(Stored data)
BEGIN
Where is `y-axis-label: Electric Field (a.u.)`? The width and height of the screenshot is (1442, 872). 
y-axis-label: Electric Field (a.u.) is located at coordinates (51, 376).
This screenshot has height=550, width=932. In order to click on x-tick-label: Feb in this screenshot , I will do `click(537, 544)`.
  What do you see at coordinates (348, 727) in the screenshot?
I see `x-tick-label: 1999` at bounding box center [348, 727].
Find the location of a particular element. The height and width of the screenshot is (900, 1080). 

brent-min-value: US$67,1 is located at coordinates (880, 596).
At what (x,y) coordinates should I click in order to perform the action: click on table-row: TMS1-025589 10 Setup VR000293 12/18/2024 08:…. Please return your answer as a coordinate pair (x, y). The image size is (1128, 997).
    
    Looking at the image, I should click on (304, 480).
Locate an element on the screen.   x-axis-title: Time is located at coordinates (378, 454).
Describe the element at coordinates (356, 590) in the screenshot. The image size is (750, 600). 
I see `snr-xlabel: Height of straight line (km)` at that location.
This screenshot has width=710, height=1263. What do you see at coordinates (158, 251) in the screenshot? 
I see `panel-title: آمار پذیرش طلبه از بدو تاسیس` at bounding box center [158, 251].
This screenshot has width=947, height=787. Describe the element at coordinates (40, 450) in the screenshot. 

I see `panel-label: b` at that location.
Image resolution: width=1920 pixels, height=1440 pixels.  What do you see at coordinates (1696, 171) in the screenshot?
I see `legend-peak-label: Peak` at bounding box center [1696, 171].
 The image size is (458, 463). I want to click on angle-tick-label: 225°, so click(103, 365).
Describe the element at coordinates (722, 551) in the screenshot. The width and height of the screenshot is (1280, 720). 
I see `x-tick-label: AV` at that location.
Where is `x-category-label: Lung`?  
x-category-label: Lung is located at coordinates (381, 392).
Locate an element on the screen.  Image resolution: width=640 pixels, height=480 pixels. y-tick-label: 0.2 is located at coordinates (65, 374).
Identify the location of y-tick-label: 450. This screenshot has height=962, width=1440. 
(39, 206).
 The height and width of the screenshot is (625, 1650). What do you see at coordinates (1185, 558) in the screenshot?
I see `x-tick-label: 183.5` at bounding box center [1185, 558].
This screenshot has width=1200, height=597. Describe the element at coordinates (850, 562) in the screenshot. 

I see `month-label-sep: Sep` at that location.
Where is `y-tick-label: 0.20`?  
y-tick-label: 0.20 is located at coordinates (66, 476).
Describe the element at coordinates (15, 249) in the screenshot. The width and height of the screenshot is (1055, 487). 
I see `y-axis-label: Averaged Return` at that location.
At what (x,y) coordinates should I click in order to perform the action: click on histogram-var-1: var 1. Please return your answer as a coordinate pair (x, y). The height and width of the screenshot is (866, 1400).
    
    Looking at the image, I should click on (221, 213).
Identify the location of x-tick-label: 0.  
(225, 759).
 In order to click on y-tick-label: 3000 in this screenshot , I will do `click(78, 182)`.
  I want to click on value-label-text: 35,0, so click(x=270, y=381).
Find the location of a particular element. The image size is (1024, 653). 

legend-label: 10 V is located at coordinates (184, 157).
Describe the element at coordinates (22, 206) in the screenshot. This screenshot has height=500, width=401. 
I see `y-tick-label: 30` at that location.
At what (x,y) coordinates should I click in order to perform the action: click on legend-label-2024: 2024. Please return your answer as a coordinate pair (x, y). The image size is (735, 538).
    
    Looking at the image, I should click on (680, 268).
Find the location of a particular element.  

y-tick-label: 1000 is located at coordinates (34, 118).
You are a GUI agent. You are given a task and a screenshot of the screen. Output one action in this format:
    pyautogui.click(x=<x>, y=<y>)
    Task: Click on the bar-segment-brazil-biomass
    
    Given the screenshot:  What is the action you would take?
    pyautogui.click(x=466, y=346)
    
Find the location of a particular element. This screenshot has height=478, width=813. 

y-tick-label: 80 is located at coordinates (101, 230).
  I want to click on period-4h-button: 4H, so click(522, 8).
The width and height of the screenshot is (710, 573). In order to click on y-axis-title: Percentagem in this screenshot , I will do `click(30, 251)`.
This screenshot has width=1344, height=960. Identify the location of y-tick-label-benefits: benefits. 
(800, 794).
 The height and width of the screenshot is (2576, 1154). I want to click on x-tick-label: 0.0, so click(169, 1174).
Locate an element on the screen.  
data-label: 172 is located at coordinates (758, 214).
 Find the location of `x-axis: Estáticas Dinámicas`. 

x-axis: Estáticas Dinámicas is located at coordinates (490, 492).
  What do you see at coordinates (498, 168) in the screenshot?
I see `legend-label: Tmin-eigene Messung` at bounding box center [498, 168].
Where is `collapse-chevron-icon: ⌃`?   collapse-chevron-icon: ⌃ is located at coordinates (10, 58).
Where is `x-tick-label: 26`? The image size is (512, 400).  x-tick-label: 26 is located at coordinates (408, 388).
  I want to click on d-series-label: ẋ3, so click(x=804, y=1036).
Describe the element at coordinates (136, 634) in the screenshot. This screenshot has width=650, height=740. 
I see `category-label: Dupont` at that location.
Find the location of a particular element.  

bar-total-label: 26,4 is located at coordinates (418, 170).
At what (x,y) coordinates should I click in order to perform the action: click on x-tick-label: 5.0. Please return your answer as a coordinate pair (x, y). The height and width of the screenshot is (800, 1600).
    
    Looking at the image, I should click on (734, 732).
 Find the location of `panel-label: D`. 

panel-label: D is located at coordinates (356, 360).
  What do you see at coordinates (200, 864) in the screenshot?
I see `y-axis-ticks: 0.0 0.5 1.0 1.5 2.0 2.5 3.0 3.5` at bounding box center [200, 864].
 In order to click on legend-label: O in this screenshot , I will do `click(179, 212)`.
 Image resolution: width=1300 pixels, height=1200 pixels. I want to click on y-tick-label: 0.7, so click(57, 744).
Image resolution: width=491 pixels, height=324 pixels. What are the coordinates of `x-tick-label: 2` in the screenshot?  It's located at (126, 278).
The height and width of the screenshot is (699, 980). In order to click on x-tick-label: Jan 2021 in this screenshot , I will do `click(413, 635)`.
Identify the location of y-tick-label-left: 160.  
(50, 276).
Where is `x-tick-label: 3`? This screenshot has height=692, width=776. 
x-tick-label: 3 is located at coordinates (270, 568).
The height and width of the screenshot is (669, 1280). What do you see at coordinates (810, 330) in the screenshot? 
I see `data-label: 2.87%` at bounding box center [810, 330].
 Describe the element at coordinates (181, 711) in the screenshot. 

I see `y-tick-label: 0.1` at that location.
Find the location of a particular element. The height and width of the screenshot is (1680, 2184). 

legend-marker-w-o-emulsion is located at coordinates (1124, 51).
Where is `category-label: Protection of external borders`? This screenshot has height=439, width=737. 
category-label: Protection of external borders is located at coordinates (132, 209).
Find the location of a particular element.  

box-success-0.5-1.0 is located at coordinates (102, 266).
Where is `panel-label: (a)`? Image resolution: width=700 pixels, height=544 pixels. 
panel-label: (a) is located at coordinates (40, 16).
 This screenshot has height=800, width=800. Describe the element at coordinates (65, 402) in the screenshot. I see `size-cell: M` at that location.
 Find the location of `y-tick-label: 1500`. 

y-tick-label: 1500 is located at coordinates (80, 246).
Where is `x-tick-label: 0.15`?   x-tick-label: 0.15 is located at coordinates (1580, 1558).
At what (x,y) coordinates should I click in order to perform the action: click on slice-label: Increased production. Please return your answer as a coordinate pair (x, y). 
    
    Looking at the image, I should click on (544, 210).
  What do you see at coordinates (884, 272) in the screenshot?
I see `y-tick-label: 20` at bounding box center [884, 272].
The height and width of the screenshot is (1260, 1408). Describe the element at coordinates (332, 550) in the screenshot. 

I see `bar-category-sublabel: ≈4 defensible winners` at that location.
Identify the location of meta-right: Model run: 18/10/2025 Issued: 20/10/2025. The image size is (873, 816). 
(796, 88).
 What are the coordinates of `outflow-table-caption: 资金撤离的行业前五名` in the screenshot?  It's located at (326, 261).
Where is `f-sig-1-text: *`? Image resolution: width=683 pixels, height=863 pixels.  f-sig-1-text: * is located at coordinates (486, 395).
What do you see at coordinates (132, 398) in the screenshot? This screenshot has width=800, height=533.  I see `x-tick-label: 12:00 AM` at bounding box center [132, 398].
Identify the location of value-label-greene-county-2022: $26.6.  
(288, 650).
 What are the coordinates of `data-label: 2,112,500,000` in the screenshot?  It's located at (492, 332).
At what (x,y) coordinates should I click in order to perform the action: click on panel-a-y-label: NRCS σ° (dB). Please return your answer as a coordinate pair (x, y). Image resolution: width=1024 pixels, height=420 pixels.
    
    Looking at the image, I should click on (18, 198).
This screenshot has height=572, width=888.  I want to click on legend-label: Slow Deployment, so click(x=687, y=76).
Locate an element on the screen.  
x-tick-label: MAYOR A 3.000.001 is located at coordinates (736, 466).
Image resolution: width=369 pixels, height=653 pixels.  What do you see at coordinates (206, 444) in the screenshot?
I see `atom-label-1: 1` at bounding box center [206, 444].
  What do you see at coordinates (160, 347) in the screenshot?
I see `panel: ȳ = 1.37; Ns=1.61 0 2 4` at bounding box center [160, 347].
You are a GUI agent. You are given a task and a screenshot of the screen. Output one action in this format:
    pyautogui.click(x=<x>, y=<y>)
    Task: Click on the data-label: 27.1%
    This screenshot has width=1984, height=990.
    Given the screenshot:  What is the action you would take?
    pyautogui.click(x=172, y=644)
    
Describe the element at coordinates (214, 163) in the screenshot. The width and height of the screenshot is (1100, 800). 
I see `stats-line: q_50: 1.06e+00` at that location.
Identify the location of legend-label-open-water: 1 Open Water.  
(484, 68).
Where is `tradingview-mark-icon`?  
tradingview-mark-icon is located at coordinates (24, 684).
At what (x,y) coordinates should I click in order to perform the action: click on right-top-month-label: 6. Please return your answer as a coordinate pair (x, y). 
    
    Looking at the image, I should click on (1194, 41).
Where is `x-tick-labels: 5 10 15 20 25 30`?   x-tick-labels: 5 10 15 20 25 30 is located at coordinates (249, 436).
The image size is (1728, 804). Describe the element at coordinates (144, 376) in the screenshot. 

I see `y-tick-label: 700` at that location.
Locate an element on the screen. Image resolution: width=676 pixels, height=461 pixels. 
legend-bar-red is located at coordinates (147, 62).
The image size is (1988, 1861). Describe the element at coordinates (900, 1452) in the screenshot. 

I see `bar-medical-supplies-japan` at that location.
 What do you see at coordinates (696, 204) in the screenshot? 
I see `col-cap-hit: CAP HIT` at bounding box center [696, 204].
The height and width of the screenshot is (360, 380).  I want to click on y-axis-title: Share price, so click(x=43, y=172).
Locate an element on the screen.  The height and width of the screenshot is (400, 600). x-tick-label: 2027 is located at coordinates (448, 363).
END
▶ _Task to complete_: Retype the items above verbatim, beginning with the line containing "In order to click on y-tick-label: 3000" and continuing through the line containing "y-tick-label: 1000 is", both included.

▶ _Result below_:
 In order to click on y-tick-label: 3000 in this screenshot , I will do `click(78, 182)`.
  I want to click on value-label-text: 35,0, so click(x=270, y=381).
Find the location of a particular element. The image size is (1024, 653). 

legend-label: 10 V is located at coordinates (184, 157).
Describe the element at coordinates (22, 206) in the screenshot. This screenshot has height=500, width=401. 
I see `y-tick-label: 30` at that location.
At what (x,y) coordinates should I click in order to perform the action: click on legend-label-2024: 2024. Please return your answer as a coordinate pair (x, y). The image size is (735, 538).
    
    Looking at the image, I should click on (680, 268).
Find the location of a particular element.  

y-tick-label: 1000 is located at coordinates (34, 118).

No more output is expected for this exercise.